Data entries

────────────────────────────────────────

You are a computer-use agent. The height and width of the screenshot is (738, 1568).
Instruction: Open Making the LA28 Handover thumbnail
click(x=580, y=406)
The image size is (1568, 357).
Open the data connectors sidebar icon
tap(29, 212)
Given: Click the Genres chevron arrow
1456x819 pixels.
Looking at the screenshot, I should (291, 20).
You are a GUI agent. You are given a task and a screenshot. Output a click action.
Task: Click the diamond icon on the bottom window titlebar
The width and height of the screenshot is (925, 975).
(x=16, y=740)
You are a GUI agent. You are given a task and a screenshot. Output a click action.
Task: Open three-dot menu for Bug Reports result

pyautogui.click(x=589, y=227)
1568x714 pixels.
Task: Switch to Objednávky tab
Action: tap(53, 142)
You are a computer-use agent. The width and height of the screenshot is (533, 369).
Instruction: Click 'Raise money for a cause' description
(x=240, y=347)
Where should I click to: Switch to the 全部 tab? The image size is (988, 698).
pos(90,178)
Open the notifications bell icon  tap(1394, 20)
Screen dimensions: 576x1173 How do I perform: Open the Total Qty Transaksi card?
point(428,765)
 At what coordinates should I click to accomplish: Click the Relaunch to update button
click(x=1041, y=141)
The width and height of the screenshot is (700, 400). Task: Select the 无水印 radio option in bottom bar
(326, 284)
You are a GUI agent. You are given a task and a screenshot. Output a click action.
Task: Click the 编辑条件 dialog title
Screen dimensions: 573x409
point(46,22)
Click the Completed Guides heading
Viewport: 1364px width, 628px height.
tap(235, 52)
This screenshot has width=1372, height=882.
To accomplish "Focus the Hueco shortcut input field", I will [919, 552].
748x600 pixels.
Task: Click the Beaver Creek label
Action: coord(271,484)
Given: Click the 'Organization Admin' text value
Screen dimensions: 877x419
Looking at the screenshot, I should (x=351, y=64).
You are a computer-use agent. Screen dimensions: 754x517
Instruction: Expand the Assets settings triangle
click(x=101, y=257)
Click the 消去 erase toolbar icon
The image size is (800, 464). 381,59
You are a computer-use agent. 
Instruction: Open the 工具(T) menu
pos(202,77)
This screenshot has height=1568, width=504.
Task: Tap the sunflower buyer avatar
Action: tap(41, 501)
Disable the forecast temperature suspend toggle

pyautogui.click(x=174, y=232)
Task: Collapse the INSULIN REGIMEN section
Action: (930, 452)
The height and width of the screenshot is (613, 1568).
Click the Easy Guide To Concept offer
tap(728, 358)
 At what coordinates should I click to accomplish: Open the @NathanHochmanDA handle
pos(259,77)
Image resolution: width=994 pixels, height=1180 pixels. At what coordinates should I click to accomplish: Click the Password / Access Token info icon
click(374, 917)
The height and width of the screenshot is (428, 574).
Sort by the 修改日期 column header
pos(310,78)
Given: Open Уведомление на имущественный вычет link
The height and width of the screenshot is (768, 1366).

────────────────────────────────────────

_Exercise brief_
Write out all of the records again, substituting "desktop agent" for "computer-use agent" wherever it occurs and leaving everything else unchanged.

_Correct output_
You are a desktop agent. The height and width of the screenshot is (738, 1568).
Instruction: Open Making the LA28 Handover thumbnail
click(x=580, y=406)
The image size is (1568, 357).
Open the data connectors sidebar icon
tap(29, 212)
Given: Click the Genres chevron arrow
1456x819 pixels.
Looking at the screenshot, I should (291, 20).
You are a GUI agent. You are given a task and a screenshot. Output a click action.
Task: Click the diamond icon on the bottom window titlebar
The width and height of the screenshot is (925, 975).
(x=16, y=740)
You are a GUI agent. You are given a task and a screenshot. Output a click action.
Task: Open three-dot menu for Bug Reports result

pyautogui.click(x=589, y=227)
1568x714 pixels.
Task: Switch to Objednávky tab
Action: tap(53, 142)
You are a desktop agent. The width and height of the screenshot is (533, 369).
Instruction: Click 'Raise money for a cause' description
(x=240, y=347)
Where should I click to: Switch to the 全部 tab? The image size is (988, 698).
pos(90,178)
Open the notifications bell icon  tap(1394, 20)
Screen dimensions: 576x1173 How do I perform: Open the Total Qty Transaksi card?
point(428,765)
 At what coordinates should I click to accomplish: Click the Relaunch to update button
click(x=1041, y=141)
The width and height of the screenshot is (700, 400). Task: Select the 无水印 radio option in bottom bar
(326, 284)
You are a GUI agent. You are given a task and a screenshot. Output a click action.
Task: Click the 编辑条件 dialog title
Screen dimensions: 573x409
point(46,22)
Click the Completed Guides heading
Viewport: 1364px width, 628px height.
tap(235, 52)
This screenshot has width=1372, height=882.
To accomplish "Focus the Hueco shortcut input field", I will [919, 552].
748x600 pixels.
Task: Click the Beaver Creek label
Action: coord(271,484)
Given: Click the 'Organization Admin' text value
Screen dimensions: 877x419
Looking at the screenshot, I should (x=351, y=64).
You are a desktop agent. Screen dimensions: 754x517
Instruction: Expand the Assets settings triangle
click(x=101, y=257)
Click the 消去 erase toolbar icon
The image size is (800, 464). 381,59
You are a desktop agent. 
Instruction: Open the 工具(T) menu
pos(202,77)
This screenshot has height=1568, width=504.
Task: Tap the sunflower buyer avatar
Action: tap(41, 501)
Disable the forecast temperature suspend toggle

pyautogui.click(x=174, y=232)
Task: Collapse the INSULIN REGIMEN section
Action: (930, 452)
The height and width of the screenshot is (613, 1568).
Click the Easy Guide To Concept offer
tap(728, 358)
 At what coordinates should I click to accomplish: Open the @NathanHochmanDA handle
pos(259,77)
Image resolution: width=994 pixels, height=1180 pixels. At what coordinates should I click to accomplish: Click the Password / Access Token info icon
click(374, 917)
The height and width of the screenshot is (428, 574).
Sort by the 修改日期 column header
pos(310,78)
Given: Open Уведомление на имущественный вычет link
The height and width of the screenshot is (768, 1366).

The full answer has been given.